KABARTIGA.ID, Tanjungpinang – Seratus hari pertama Lis Darmansyah dan Raja Ariza dalam memimpin Tanjungpinang telah berlalu. Dengan jargon “Tanjungpinang Berbenah” dan visi “Bima Sakti” yang mengusung tujuh nilai utama: Berbudaya, Indah, Melayani, Aman, Sejahtera, Agamis, Kreatif, Teknologi, dan Integritas—mereka tampil dengan narasi pembangunan yang ambisius. Namun, apakah semua itu cukup sebagai jawaban atas realitas sosial-ekonomi warga kota yang semakin kompleks?
Program Gratis: Kemasan Menarik, Mekanisme Lemah?
Salah satu program unggulan mereka. Pendidikan dan kesehatan gratis 100%, memang terlihat menjanjikan. Siapa yang tidak ingin pendidikan dan layanan kesehatan tanpa beban biaya? Namun, kritisnya, publik belum disuguhkan data transparan terkait jumlah penerima manfaat, efektivitas distribusi perlengkapan sekolah, hingga kualitas layanan kesehatan yang diberikan. Apakah program ini benar-benar menyentuh golongan yang paling membutuhkan, atau hanya menjadi etalase populis?

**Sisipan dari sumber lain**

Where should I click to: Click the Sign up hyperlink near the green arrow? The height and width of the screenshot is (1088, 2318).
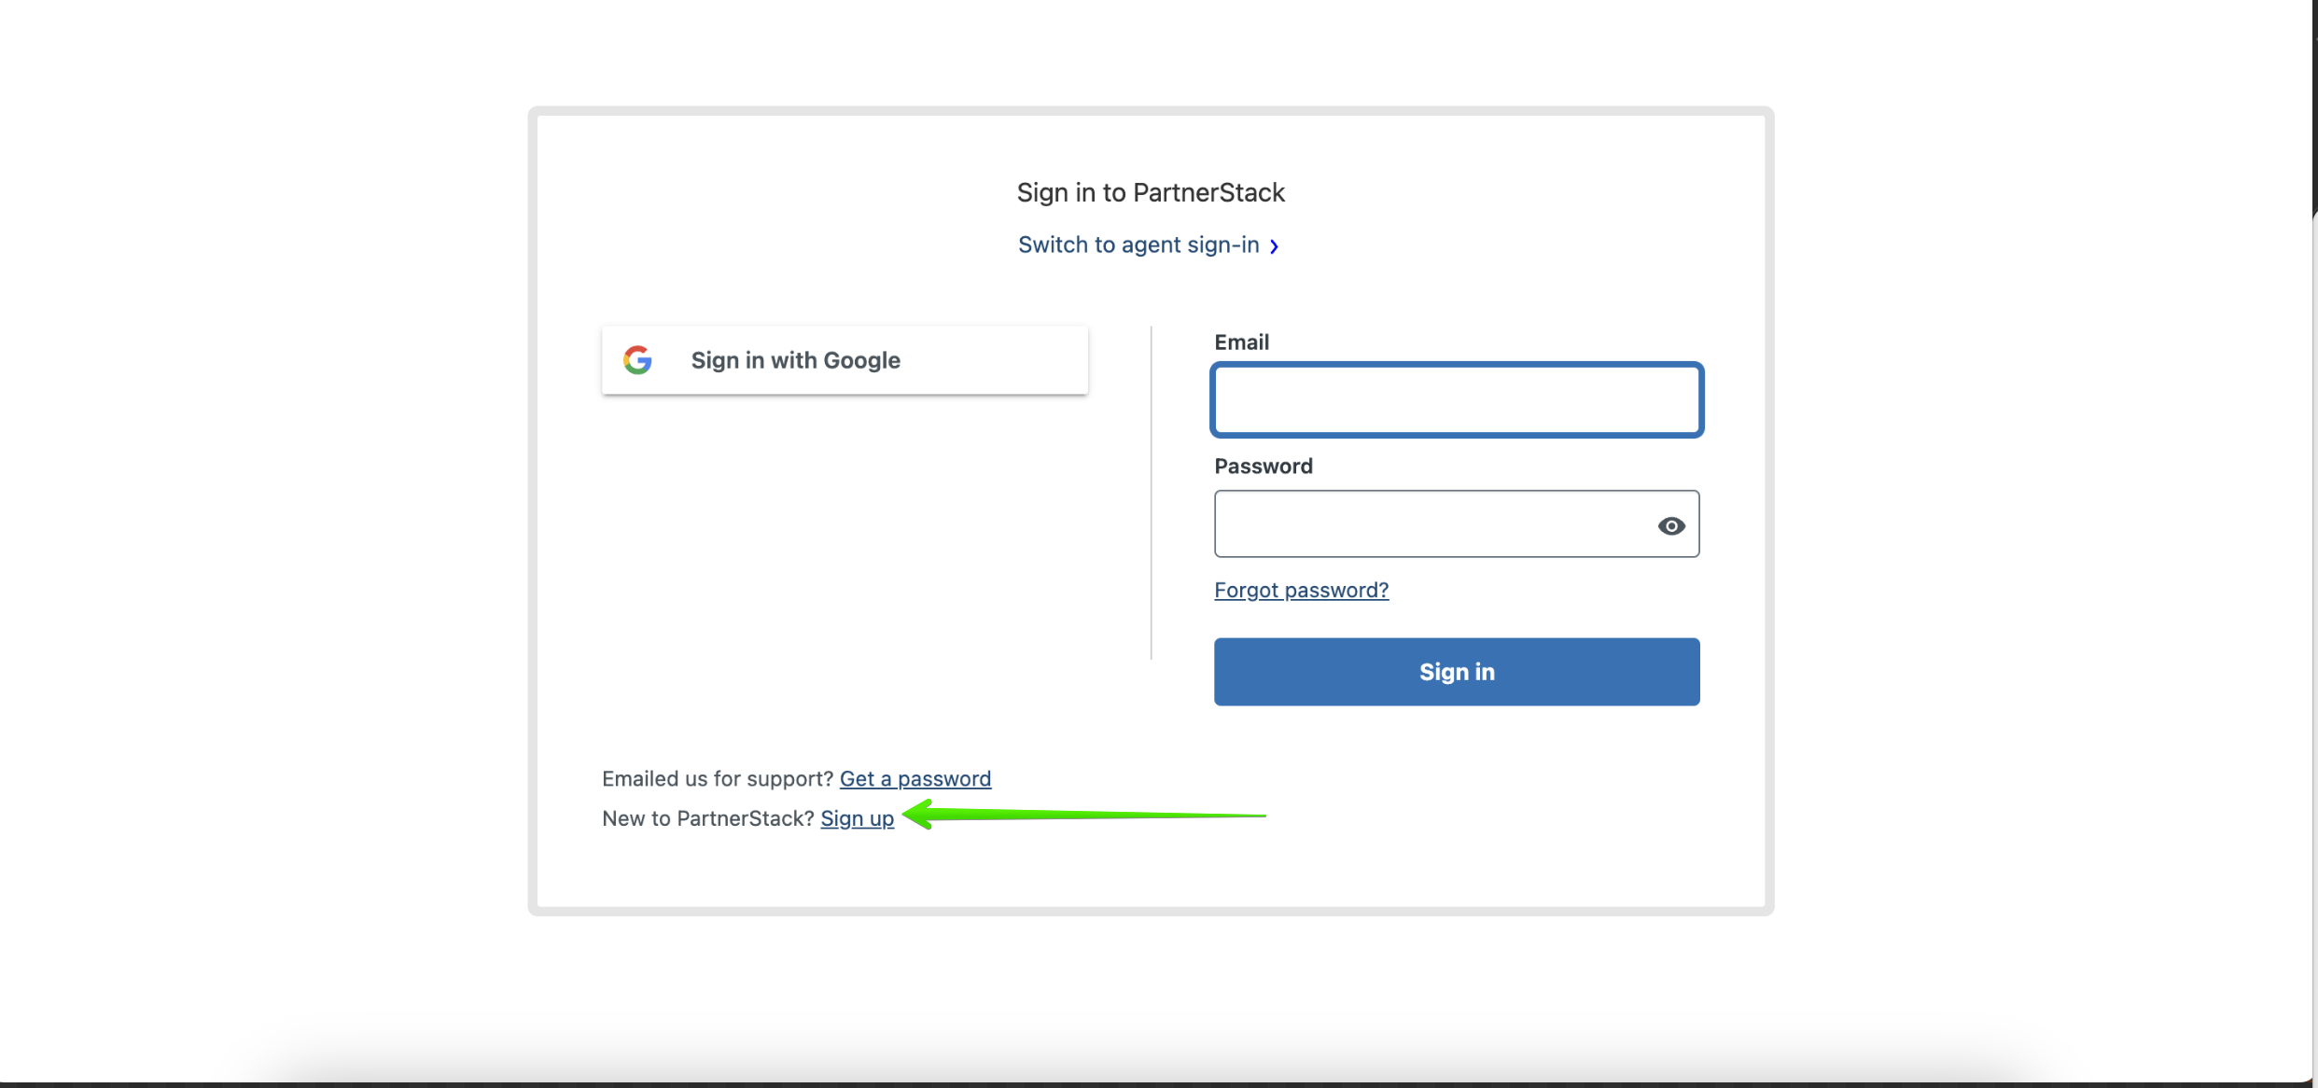[x=857, y=818]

Padahal, dalam konteks defisit anggaran yang terus membayangi, program seperti ini rentan menjadi beban jika tidak dibarengi dengan reformasi fiskal dan efisiensi belanja publik. Apakah ini keberanian politik, atau sekadar pencitraan jangka pendek?
Reformasi Birokrasi, Evaluasi atau Rotasi Politik?
Lis-Raja juga menggembar-gemborkan reformasi birokrasi dan efisiensi OPD. Tapi publik layak bertanya: sejauh mana reformasi ini menyentuh akar persoalan birokrasi, seperti mentalitas layanan, transparansi anggaran, dan meritokrasi dalam pengangkatan pejabat?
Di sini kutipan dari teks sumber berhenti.